Hacker News new | ask | show | jobs
by timerol 2359 days ago
I always find it interesting to see the different paths people take toward learning the same thing. When I first did multivariable calculus, I learned that the gradient points uphill, and the negative of the gradient points downhill. I'm definitely a spacial learner, and mostly thought of surfaces the way one walks over hills. The idea of using gradient descent to find a local minimum is the simplest part of neural networks to me.

It's interesting to see someone first write an article about nearest neighbor classifiers (a topic I really don't know much about), and then, 2-3 months later, figure out why we use gradient descent.

2 comments

Yeah thats what the gradient literally is defined as = Rate of change. Not trying to be snarky but for me this means not taking the time to learn the basics before jumping into far far advanced concepts. Sadly this seems to be a pattern in a lot of machine learning curriculum today.
When private schools offer a 1-year course to become a "Machine Learning Consultant" with no prior mathematics or programming knowledge required, you know that something has to be off ...
I mean, a quality program will include both numerical analysis and optimization methods classes in their program, both which will (hopefully) go through things like gradient descent in rigour.

And long before that students will hopefully have a solid fundamental knowledge in what rate of change means - not just as in banging out derivatives on paper.

Thank you for taking the time to look through the post. When I learned this formally it was introduced as steepest descent (Cauchy's variant). Like yourself, it didn't become concrete to me until I looked at the surface plots. I concur with your point that it's interesting to see the different paths people take toward learning the same thing.
I too, like commenter above, find it fascinating how various concepts are quickly accessible (or not!) for different people. Usually I blame it on the teacher's presentation (for my part, I am completely unable to explain pointers in (say, C) to people who haven't already been able to get it), but sometimes it is also the building blocks that the learner already has in place.

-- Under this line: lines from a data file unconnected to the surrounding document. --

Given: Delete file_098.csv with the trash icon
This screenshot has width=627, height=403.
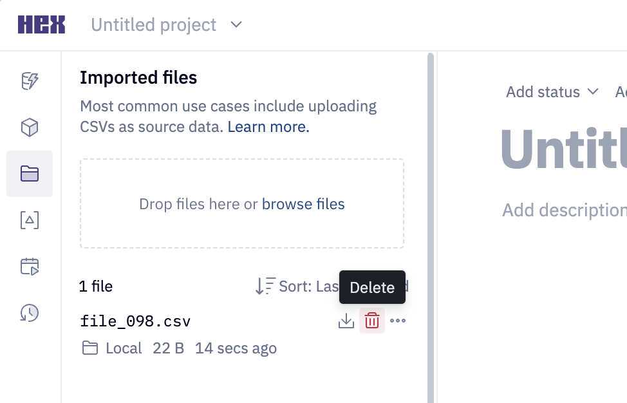Looking at the screenshot, I should [372, 320].
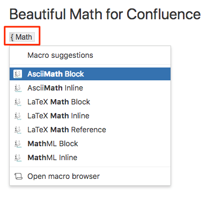222x218 pixels.
Task: Click the { Math macro text in the editor
Action: pyautogui.click(x=22, y=37)
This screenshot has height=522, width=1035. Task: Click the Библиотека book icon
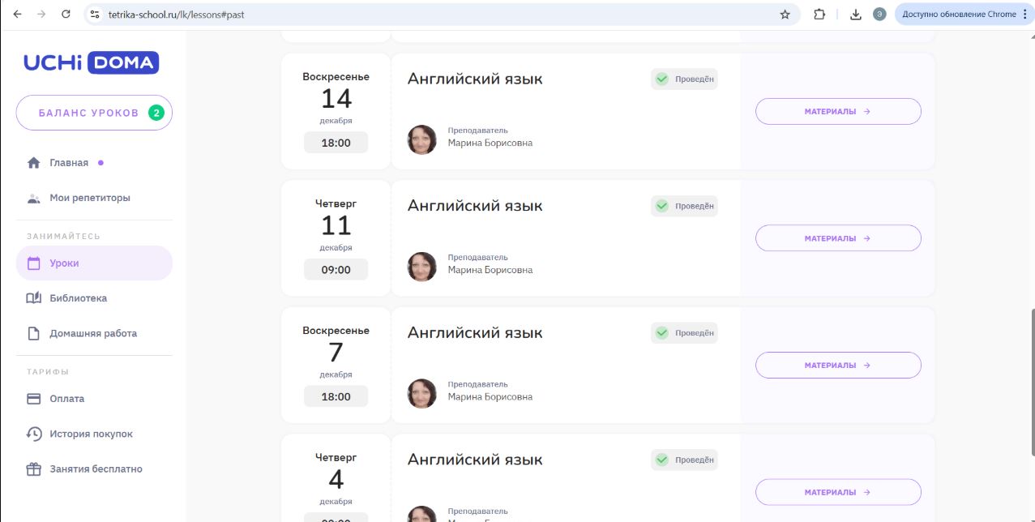click(34, 298)
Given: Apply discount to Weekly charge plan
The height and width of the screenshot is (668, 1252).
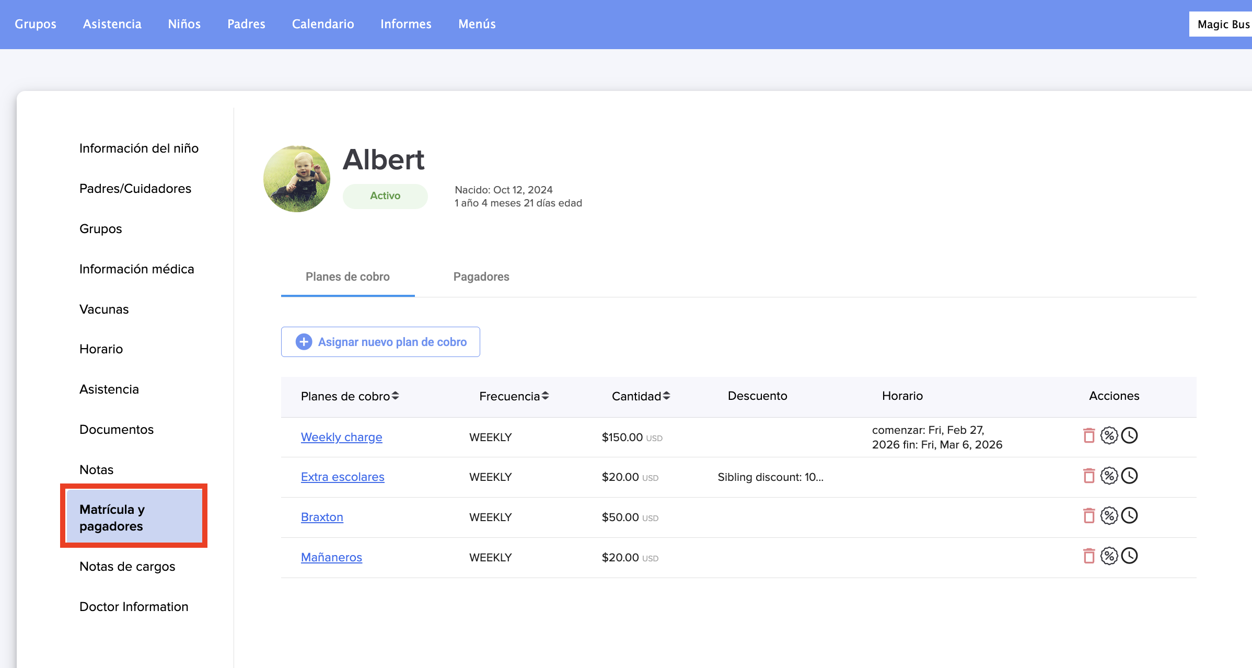Looking at the screenshot, I should click(x=1109, y=436).
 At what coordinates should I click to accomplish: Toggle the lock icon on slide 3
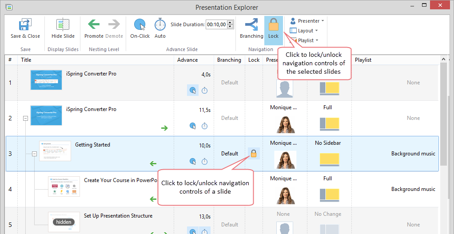click(x=254, y=154)
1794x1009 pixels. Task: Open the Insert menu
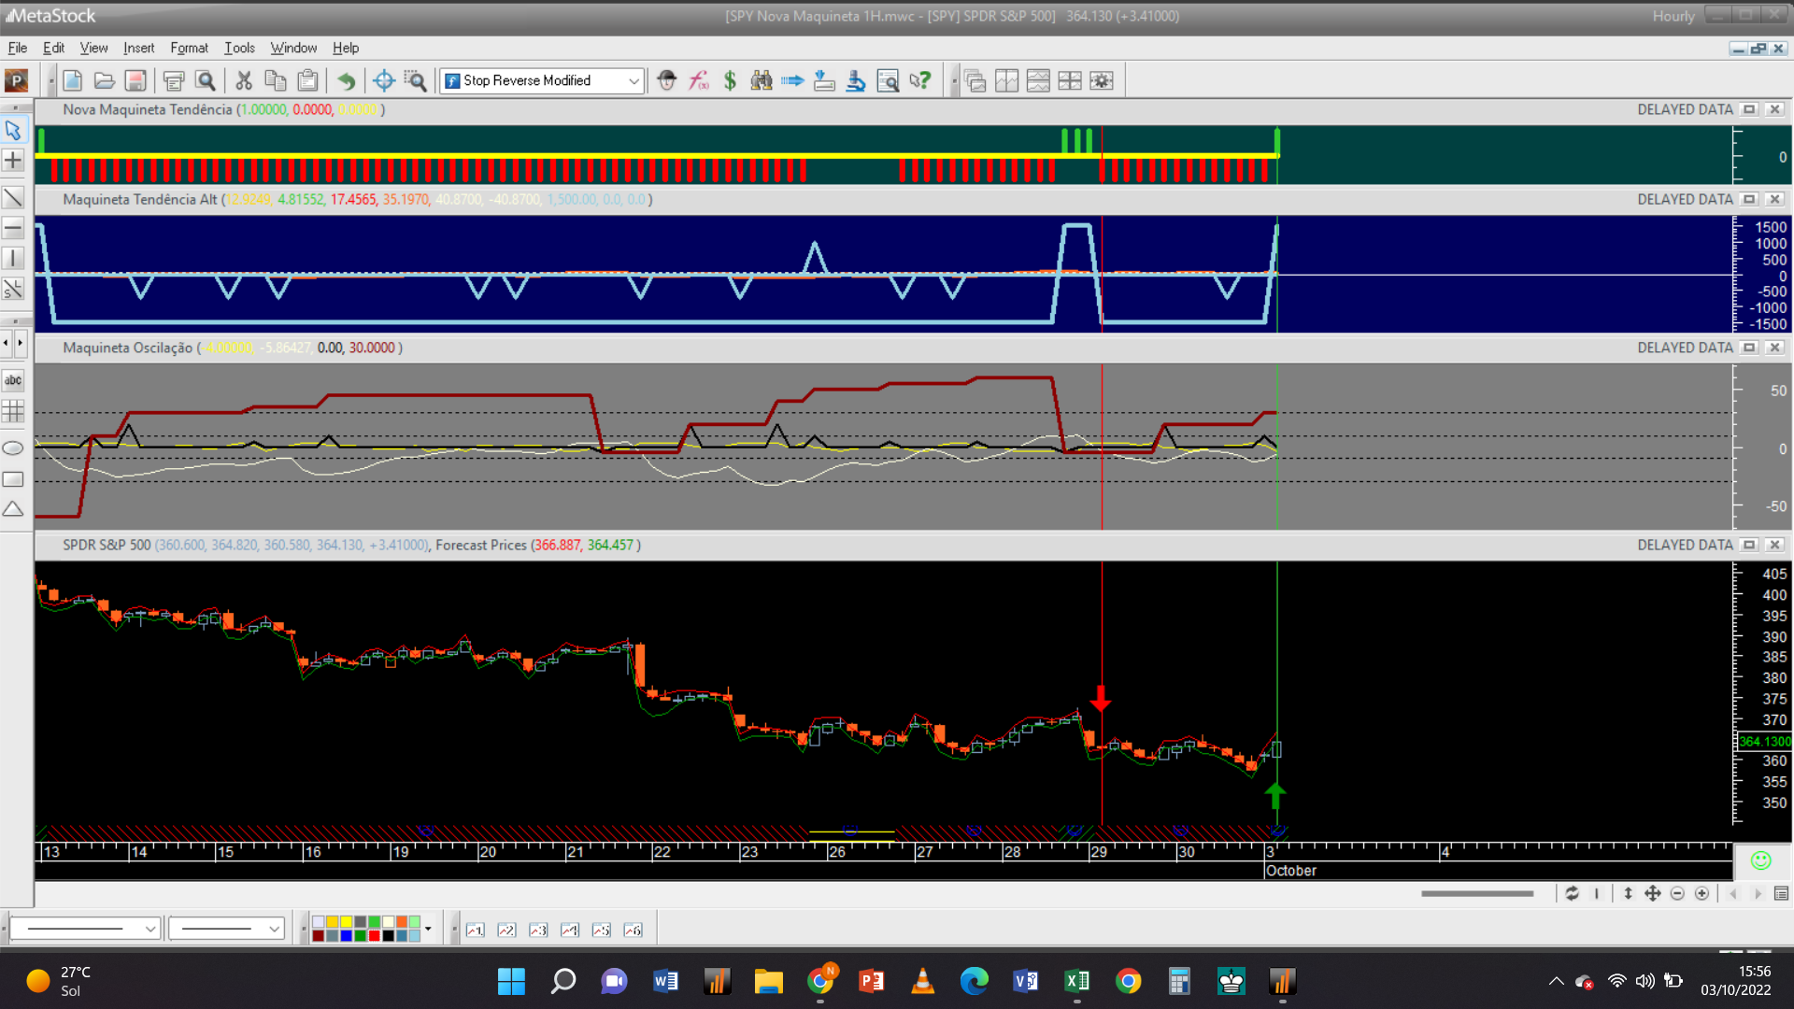pyautogui.click(x=138, y=48)
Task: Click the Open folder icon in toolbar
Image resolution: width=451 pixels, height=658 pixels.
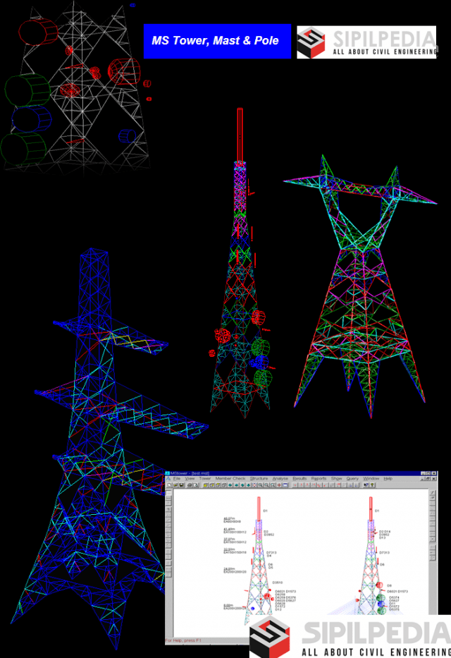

So - maybe a rude question - but had you take Calculus, Differential Equations or Vector Calculus (div, grad and curl and all that) before you started in on this more integrated material?

Not rude at all! Thanks for the question. My background is in Statistics not Machine learning (that came later) so I covered these topics without reference to ML applications. I suppose I never learned to connect these ideas when I was learning about ML, it was only when I went back to my old material I realised how these ideas relate. I agree with your point about teacher material, when I was learning about ML it was separated from raw Calculus.

A short answer to your question - yes I took those courses before I started looking at the more integrated material.